Reconfigurable logic gates by Pérez-Inestrosa are based on the benzylisoquinoline alkaloid, papaverine 5 (Figure 2).^44,45 The isoquinoline-N-oxide-methylene-arene systems 6 and 7 have PET and ICT mechanisms and a dual locally excited and charge transfer state. Logic gate 6 has 2 protonation sites and 2 charge transfer states. Excitation at < 330 nm demonstrates H⁺, OH⁻-driven INHIBIT logic while observing the emission of the broad locally excited (LE) band at 381 nm.⁴⁴ The second emitting channel at 500 nm occurs on excitation > 360 nm in agreement with an XOR gate. Emission is not observed when the N-oxide is protonated due to PET from the phenoxyether across the methylene spacer to the isoquinoline or when the phenol is unprotonated.⁴⁴ From the 2 output channels at 381 nm and 500 nm, a fluorescent half-subtractor operator was demonstrated.

Figure 2.

Isoquinoline-N-oxide-methylene-arene logic gates 6 and 7 inspired from papaverine 5.

The sister molecule 7 has an electron-rich benzo-15-crown-5 ether as the source of the PET.⁴⁵ Complexation occurs with Zn²⁺ or H⁺ at the N-oxide. The benzocrown readily binds K⁺ and Ba²⁺. Under the ideal conditions, excitation at 400 nm provides an output at 550 nm. PET from the benzocrown to the positively charged acceptor occurs on protonation of the oxime. Gate 7 is multi-functional and reconfigurable as an H⁺-enabled; K⁺-disabled INHIBIT logic gate; an H⁺, K⁺, Ba²⁺ OR-INHIBIT logic gate; and as a H⁺, Zn²⁺, K⁺, NOR-OR logic gate.

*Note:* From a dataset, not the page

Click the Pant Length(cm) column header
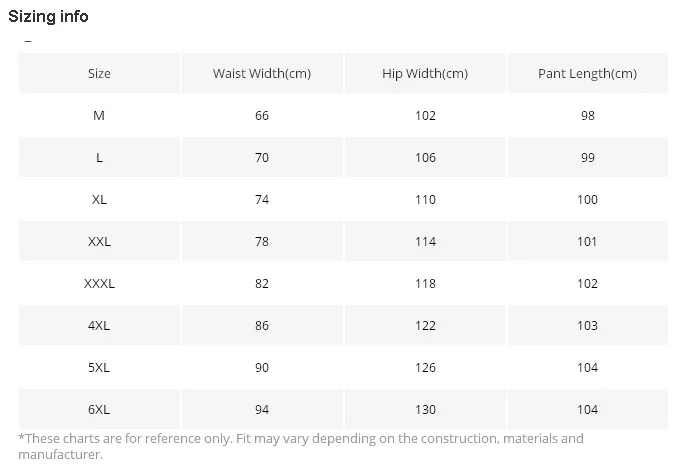The image size is (677, 474). pyautogui.click(x=588, y=73)
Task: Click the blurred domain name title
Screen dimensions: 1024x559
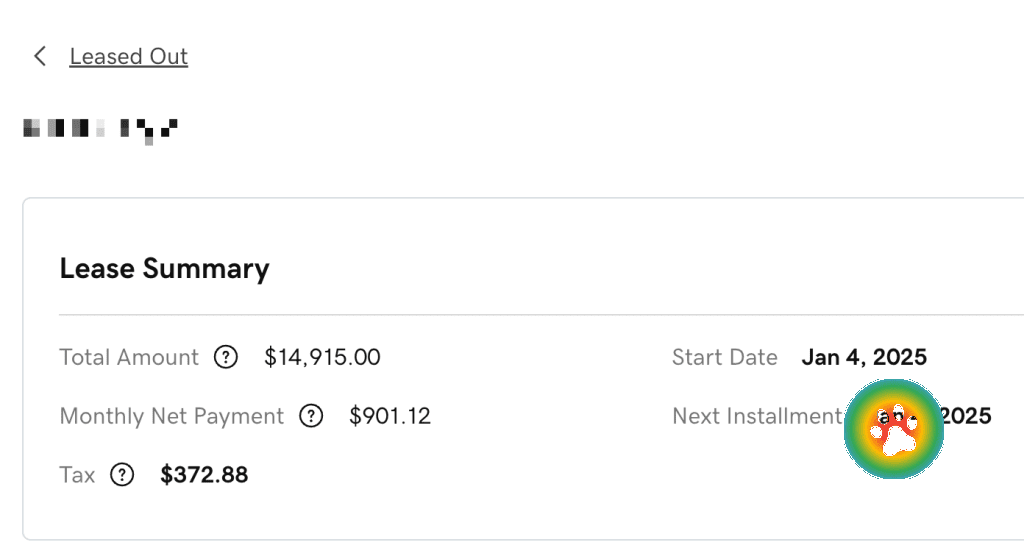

Berberine 8 is a charged isoquinoline alkaloid (Figure 3) with various medicinal properties.⁴⁶ It is used as a light-up fluorescent ligand to monitor pH-driven conformational conversion of intercalated-motif DNA rich in cytosine.⁴⁷ As a fluorescence probe, 8 is capable of generating a turn-on response to an i-motif structure involving CC+ base pairs. The INHIBIT logic gate is the response to H⁺ and Ag⁺. Ag⁺ stabilizes the cytosine-cytosine mismatch by a C-Ag⁺-C interaction and H⁺ causes folding into the i-motif structure via hemi-protonated base pairs. The DNA complex is pH-insensitive between pH 5.0 and 8.0, so the fluorescence enhancement between berberine and i-motif structures is formed in an acidic solution < pH 5.0.

Figure 3.

Examples of natural products used as components in logic systems.

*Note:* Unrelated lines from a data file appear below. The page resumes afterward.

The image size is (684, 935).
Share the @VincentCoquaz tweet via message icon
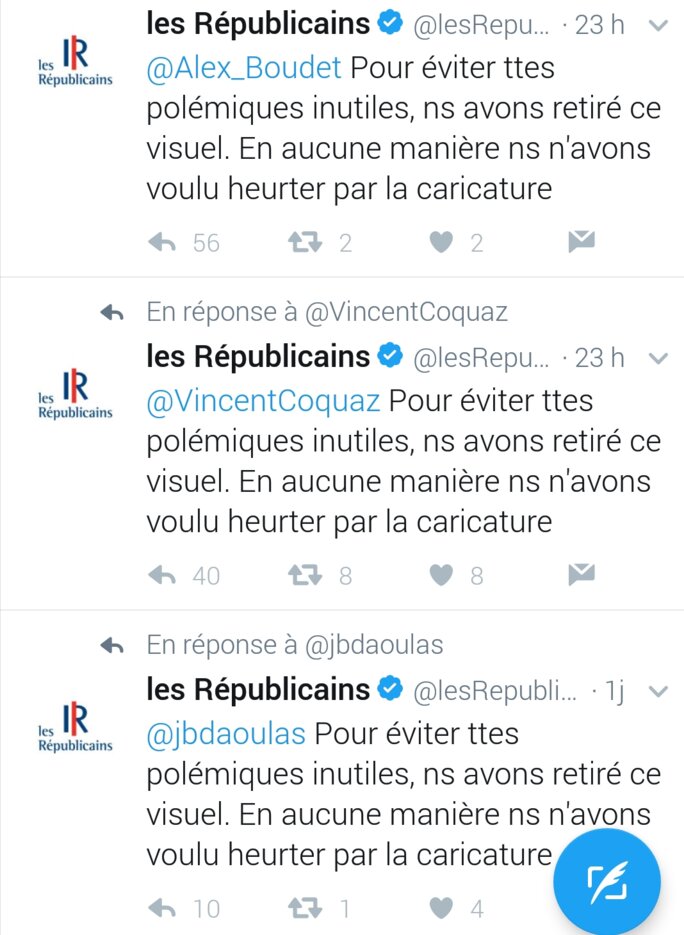(581, 574)
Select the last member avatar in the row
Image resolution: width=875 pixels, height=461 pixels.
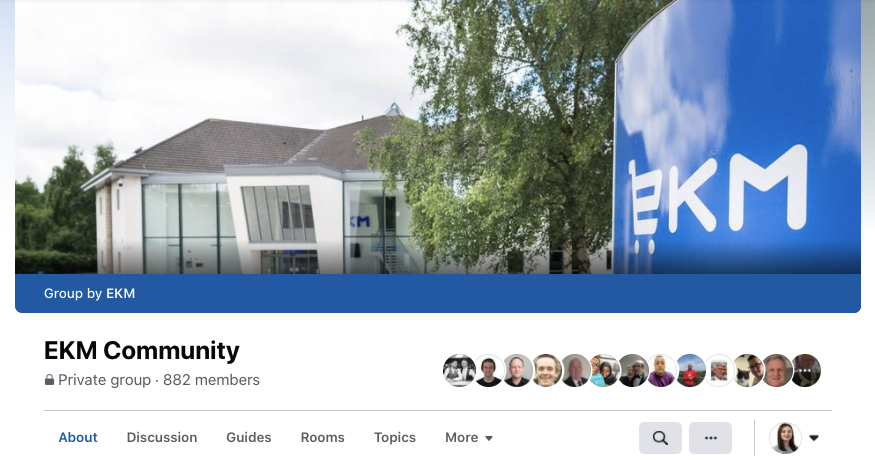click(806, 371)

Curcumin 9 is used as a flavoring and coloring agent and has anti-inflammatory and anticancer properties.⁴⁸ The fluorescence is green in 5:1 DMSO/H₂O on excitation at 420 nm.⁴⁹ The emission turns off in the presence of hydroxide due to deprotonation of the phenolic hydrogens, or on addition of Hg²⁺—the outcome is 2-input NOR logic.⁵⁰

Molecule 10 is a logic gate derivative of curcumin synthesized from benzoyl acetone and 4-hydroxybenzaldehyde.⁵¹ Sensing is demonstrated for citrulline, a product of the urea cycle for the elimination of ammonia as urea. Addition of citrulline in DMSO/PBS buffer causes the emission at 571 nm to decrease, a typical NOT logic gate response. Rather interestingly, the fluorescent color changes from orange-red to black under 365 nm light, while many other related biomolecules have no effect.

Calcimycin 11 is an antibiotic produced by fermentation of the bacteria Streptomyces chartreusensis. Developed into a fiber optic ion sensor,⁵² it is a divalent metal ionophore used for transporting such ions across cell membranes, and for in situ calibration of Mg²⁺ or Ca²⁺ fluorescent indicators to equilibrate the intracellular and extracellular metal ion concentrations. Bright fluorescence is observed at 430 nm in TRIS/HCl buffer (pH 7). The presence of either Mg²⁺ or Ca²⁺ causes significant quenching of the fluorescence according to 2-input NOR logic. High H⁺ levels greater than pH 5 also causing quenching on protonation of the carboxylate. Viewed from a logic perspective, 11 emulates 3-input NOR logic.⁵³

Anabasine is a natural product from the tree tobacco plant consisting of pyridine attached to piperidine. Molecules 12 and 13 (Figure 4) exploit this alkaloid as a dual-proton receptor for fluorescent off–on–off switching with decreasing pH.^54,55 The fluorophore within 12 is a methylumbelliferone derivative of 3. Connected these 2 components made 12 the first PET logic gate engineered from 2 natural products. A semi-natural product analog 13 has anthracene as the fluorophore. Even though the 2 logic gates have the same modular receptors, the pK_as are different at 6.8 and 4.6 in 1 : 1 methanol-water. The electron-withdrawing tendency of the carbonyl group in coumarin brings about this change in pK_a values. The second pK_as of the pyridine nitrogen are 2.8 and 1.8 for 12 and 13, respectively. The 2 different types of nitrogen atoms contribute towards ternary off-on-off logic.⁵⁶ The addition of a Na⁺-capturing benzo-crown ether at the opposite side of anthracene within 14 introduces an enable-disable switching function, and the first fluorescent switch with 3 PET processes modulated by 3 binding events.⁵⁴ Subsequent 3-input molecular devices would be exemplified by a reconfigurable 2Na⁺, H⁺-driven/Cs⁺, H⁺-driven AND logic gate and a lab-on-a-molecule for detecting a congregation of 3 cations, Na⁺, H⁺ and Zn²⁺.^57,58

Figure 4.

Off-on-off logic gates based on natural product components.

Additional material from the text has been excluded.